Contrary to the defendant's contention, the evidence supports a conclusion by the jury that the zoning change was procured because the defendant agreed not to exercise his independent judgment on the merits of that change in return for payment. Although the payment occurred after the zoning amendment was passed, and the evidence does not indicate that prior to its passage payment was explicitly discussed, the jury could infer that an agreement existed from the fact that payment was expected by the defendant, and that Vanchieri so understood. Kuta's telephone call sparked Vanchieri to bring a blank check to the defendant's office, and to initiate the conversation by asking how much he owed. The testimony shows that Kuta did not express any surprise at this question, nor did he ask Vanchieri what he meant, but simply and tersely responded "$1500." This expectation of payment, further strengthened by Vanchieri's reasons for making the payment, supports a finding that there existed a tacit understanding according to which the defendant refrained from objecting to the zoning amendment in return for a subsequent payment of money, and that this restraint affected the passage of the amendment. Consequently, the jury could find that the extortion affected commerce, and that the defendant thereby violated the Hobbs Act.
B.
The defendant timely objected to the trial court's instruction on the commerce element of the Hobbs Act. The instruction charged the jury that commerce was affected as a matter of law if they found beyond a reasonable doubt that certain facts occurred. The defendant contends that the instruction was erroneous because it is the jury's function to determine whether interstate commerce is affected. He asserts that the result of the court's instruction was to impressibly direct a verdict on that issue.
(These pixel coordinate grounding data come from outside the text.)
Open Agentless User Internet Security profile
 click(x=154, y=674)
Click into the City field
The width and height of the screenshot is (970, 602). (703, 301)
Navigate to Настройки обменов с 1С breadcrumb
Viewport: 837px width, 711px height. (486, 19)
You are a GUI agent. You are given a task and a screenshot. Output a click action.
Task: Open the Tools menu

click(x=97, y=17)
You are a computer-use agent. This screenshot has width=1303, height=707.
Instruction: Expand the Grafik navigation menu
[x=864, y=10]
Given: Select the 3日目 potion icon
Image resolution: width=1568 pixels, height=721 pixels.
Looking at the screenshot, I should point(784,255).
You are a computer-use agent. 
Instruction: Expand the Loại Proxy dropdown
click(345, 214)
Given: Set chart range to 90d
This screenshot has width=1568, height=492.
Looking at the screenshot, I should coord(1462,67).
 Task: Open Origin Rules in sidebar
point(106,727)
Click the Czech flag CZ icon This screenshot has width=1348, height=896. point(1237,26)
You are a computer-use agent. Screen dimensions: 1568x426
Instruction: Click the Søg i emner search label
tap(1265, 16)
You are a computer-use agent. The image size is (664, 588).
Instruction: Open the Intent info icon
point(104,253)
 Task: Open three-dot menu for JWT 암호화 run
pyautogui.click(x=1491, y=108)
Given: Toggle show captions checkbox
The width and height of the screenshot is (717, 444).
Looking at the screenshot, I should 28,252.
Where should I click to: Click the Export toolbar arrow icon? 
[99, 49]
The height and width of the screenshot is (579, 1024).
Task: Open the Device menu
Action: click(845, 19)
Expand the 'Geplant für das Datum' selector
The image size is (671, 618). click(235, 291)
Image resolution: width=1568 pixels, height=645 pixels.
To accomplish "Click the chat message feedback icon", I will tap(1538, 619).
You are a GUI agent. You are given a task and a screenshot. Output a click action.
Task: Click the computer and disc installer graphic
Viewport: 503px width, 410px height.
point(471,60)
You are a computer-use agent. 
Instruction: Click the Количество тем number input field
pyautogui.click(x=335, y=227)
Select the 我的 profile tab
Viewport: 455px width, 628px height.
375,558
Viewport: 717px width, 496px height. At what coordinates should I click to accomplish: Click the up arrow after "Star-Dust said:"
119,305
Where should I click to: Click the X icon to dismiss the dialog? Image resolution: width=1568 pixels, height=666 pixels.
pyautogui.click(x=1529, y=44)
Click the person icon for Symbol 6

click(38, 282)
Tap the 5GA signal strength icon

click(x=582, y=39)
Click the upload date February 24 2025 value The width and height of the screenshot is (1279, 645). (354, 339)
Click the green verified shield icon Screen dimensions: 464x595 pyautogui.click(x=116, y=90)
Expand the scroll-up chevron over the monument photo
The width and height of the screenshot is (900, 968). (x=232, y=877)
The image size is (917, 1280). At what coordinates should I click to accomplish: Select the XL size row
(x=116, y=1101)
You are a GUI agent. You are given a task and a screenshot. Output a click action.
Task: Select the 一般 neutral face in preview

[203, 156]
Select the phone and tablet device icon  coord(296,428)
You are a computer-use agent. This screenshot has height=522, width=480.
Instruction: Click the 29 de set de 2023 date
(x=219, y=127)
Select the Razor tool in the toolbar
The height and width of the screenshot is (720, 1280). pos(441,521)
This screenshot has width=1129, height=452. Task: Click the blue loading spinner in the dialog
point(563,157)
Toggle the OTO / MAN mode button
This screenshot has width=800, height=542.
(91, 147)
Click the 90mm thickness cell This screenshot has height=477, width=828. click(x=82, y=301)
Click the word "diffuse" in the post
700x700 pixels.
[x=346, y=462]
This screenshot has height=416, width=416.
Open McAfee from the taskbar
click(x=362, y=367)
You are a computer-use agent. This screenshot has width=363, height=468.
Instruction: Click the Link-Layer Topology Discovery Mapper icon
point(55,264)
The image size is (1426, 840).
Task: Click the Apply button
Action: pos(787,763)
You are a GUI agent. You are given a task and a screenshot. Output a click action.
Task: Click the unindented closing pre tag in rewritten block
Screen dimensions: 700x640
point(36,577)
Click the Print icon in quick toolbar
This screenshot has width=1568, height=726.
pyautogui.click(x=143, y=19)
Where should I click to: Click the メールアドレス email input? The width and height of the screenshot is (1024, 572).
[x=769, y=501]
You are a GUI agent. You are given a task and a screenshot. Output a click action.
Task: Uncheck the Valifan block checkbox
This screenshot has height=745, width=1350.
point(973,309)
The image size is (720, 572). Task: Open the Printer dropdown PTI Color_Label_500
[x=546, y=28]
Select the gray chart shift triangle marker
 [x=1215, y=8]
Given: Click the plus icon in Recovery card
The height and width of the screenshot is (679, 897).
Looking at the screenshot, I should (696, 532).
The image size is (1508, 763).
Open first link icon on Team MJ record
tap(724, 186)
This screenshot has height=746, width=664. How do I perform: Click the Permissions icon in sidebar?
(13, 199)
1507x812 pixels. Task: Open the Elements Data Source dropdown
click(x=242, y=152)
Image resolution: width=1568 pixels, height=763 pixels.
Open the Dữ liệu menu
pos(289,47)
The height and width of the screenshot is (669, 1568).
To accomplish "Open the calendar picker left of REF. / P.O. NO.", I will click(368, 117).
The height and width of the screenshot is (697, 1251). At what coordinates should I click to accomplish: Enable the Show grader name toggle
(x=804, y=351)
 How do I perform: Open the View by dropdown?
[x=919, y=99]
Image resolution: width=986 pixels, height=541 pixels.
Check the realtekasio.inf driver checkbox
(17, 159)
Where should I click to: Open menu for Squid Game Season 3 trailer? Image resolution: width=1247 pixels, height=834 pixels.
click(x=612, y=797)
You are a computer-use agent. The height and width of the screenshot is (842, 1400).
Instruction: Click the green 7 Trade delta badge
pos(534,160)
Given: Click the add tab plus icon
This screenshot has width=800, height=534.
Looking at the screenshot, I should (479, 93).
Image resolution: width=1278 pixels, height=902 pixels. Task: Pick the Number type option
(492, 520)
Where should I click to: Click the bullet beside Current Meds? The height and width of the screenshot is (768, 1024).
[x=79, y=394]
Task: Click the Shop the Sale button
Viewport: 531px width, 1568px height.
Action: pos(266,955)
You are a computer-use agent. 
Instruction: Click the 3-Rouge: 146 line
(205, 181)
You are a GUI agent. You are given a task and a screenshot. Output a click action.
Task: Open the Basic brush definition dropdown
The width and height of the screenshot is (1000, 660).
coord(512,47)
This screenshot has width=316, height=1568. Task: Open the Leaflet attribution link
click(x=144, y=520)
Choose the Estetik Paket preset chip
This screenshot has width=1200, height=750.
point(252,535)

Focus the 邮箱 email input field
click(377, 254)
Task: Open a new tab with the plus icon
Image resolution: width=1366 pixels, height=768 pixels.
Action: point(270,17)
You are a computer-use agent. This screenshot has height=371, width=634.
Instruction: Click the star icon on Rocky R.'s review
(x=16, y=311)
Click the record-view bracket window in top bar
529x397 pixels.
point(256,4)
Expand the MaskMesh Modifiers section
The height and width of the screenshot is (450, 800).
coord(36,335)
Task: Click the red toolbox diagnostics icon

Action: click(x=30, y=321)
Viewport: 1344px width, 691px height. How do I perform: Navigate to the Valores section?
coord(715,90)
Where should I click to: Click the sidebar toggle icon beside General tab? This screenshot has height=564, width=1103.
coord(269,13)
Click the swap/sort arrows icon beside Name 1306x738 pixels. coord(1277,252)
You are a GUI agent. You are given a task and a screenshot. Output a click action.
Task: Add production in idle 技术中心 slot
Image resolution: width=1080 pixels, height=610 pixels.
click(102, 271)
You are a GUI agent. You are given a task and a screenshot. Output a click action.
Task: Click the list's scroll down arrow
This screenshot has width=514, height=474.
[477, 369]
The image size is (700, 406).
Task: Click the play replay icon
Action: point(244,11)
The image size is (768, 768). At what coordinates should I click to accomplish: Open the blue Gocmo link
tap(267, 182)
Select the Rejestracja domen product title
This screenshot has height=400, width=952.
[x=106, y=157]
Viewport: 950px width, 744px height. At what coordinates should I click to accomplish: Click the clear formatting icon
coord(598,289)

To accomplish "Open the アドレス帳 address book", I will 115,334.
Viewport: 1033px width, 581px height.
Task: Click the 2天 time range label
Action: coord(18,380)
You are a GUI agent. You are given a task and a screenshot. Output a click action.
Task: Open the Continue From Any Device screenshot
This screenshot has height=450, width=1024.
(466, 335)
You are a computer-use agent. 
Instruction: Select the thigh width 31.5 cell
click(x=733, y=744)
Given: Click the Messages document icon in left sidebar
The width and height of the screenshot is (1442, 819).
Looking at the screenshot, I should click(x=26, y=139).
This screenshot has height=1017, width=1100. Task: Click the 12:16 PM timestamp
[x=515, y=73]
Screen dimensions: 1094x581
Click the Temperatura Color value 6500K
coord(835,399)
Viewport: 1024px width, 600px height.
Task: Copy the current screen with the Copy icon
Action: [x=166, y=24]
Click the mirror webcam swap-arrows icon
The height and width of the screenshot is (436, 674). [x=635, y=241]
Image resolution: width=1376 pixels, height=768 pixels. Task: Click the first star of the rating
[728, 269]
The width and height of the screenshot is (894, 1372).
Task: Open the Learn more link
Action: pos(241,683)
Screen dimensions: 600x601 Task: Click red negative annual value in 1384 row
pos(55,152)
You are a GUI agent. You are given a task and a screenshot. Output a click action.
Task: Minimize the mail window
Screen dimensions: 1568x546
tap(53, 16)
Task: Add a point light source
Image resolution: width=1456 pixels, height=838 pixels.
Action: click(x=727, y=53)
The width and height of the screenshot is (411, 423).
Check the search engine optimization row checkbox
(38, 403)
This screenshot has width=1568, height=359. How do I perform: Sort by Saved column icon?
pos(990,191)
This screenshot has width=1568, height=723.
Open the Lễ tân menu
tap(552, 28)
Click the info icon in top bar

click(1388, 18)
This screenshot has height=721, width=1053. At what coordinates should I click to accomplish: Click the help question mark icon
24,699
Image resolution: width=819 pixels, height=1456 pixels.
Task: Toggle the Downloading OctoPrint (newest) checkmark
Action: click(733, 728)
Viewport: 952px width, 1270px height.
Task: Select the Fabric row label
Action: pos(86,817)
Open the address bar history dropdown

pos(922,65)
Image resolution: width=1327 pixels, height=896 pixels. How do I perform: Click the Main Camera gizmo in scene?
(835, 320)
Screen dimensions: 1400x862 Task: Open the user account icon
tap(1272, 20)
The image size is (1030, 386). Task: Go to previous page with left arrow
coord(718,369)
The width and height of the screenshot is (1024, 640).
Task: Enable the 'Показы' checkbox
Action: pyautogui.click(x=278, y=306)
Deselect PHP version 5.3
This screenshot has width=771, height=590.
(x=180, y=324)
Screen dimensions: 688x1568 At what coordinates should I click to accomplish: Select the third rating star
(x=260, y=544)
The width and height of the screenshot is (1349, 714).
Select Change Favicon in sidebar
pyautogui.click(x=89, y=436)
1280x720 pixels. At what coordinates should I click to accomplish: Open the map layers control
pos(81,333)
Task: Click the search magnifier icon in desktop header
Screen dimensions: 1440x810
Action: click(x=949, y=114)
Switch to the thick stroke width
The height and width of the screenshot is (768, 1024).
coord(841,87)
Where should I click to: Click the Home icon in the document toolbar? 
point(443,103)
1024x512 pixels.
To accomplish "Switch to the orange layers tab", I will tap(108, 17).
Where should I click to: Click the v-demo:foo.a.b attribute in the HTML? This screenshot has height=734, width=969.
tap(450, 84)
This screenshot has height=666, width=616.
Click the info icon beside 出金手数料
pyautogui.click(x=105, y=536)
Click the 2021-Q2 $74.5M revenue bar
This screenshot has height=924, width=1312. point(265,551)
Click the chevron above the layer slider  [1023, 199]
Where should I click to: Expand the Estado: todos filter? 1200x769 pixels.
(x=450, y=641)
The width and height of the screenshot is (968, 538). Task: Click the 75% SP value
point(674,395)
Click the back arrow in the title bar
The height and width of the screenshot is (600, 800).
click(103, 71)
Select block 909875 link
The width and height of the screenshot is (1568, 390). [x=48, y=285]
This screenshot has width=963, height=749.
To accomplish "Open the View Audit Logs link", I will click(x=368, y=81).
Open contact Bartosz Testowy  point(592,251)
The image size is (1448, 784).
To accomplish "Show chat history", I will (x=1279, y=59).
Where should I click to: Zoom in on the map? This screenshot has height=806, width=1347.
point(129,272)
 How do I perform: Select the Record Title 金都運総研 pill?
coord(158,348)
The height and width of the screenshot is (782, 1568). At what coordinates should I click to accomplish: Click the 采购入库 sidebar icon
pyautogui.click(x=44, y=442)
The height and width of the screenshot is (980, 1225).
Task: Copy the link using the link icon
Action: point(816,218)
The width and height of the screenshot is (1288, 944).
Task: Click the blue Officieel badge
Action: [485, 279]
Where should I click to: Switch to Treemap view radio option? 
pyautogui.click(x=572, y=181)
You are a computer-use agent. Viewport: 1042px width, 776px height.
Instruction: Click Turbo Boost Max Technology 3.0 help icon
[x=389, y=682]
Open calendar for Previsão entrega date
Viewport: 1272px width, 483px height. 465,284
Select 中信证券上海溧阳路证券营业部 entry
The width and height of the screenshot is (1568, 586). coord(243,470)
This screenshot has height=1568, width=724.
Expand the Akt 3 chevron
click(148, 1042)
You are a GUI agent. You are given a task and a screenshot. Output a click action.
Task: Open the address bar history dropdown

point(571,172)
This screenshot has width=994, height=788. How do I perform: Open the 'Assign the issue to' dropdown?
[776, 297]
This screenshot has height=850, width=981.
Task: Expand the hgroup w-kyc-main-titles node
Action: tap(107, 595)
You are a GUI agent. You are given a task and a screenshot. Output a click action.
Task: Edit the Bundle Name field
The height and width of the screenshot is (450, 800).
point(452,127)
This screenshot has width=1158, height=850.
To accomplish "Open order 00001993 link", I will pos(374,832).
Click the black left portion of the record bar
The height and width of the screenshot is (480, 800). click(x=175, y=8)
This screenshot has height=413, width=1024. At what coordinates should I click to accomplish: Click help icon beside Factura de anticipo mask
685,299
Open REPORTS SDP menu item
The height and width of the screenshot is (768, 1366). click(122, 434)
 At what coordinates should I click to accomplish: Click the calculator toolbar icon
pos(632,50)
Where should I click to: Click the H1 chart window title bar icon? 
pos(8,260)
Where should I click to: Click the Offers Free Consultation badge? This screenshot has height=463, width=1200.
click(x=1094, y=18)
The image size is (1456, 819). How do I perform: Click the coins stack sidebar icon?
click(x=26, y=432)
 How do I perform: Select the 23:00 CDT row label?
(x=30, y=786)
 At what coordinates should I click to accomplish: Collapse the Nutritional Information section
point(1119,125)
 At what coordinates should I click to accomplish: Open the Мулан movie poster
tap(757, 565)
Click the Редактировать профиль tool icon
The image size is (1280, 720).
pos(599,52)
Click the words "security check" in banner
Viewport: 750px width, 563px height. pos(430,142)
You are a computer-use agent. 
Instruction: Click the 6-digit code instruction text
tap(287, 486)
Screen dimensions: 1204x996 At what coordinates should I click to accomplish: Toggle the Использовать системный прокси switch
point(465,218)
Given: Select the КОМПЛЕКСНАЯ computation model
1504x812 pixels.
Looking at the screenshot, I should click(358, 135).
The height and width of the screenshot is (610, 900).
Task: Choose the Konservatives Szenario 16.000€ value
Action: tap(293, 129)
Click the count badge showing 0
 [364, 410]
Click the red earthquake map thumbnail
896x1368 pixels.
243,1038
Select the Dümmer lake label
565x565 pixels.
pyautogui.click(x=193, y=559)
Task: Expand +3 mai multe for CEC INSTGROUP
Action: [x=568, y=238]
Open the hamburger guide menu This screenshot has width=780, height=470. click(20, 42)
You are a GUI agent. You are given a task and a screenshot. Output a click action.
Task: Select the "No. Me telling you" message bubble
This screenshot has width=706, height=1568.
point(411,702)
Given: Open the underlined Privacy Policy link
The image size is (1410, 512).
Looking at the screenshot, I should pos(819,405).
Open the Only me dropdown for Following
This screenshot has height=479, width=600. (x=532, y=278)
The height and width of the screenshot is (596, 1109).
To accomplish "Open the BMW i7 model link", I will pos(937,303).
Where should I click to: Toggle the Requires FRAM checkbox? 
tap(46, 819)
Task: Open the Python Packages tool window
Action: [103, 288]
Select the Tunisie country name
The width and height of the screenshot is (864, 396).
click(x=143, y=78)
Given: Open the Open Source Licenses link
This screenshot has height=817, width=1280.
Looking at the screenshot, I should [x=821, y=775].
The instruction read as follows:
Whoever, in any way or degree, obstructs, delays or affects commerce or the movement of any article or commodity in commerce by extortion violates the law.
* * * * * *
In reference to the statutory requirement of the law that commerce be affected, you are instructed as a matter of law that there was such an effect on interstate commerce and the necessary Federal jurisdiction element is satisfied. . . .
In respect to Count 2, if you find beyond a reasonable doubt that materials used in the construction or furnishing of buildings constructed in 1970 at 5316, 5318 and 5322 South Kilbourn Avenue, Chicago, Illinois, were manufactured or shipped from outside the State of Illinois, and that the buildings which were built on that Kilbourn Avenue property could not have been built under the pre-existing zoning ordinance.
We were faced with a similar contention in United States v. Green, 246 F.2d 155 (7th Cir.), cert. denied 355 U.S. 871, 78 S.Ct. 122, 2 L.Ed.2d 76 (1957). We held there that:
It was clearly the function of the court to determine whether interstate commerce was affected and whether the court had jurisdiction under the Act. As stated in Hulahan v. United States, [ 214 F.2d 441, 446 (8th Cir.) cert. denied 348 U.S. 856, 75 S.Ct. 81, 99 L.Ed. 675 (1954)]: "We think it was for the court, and not the jury, to determine whether the Government's evidence, if believed, would bring the activities of the defendant within the statute and sustain federal jurisdiction." See also Nick v. United States, 8 Cir., 122 F.2d 660, 673, 138 A.L.R. 791.
Id. at 160-161.
Similarly, in United States v. Hyde, 448 F.2d 815, 839 n. 34 (5th Cir. 1971), cert. denied 404 U.S. 1058, 92 S.Ct. 736, 30 L.Ed.2d 745 (1972), the court, after a comprehensive review of the case law, concluded that it was for the jury to determine if the facts occurred, but that the trial court should determine if commerce was affected.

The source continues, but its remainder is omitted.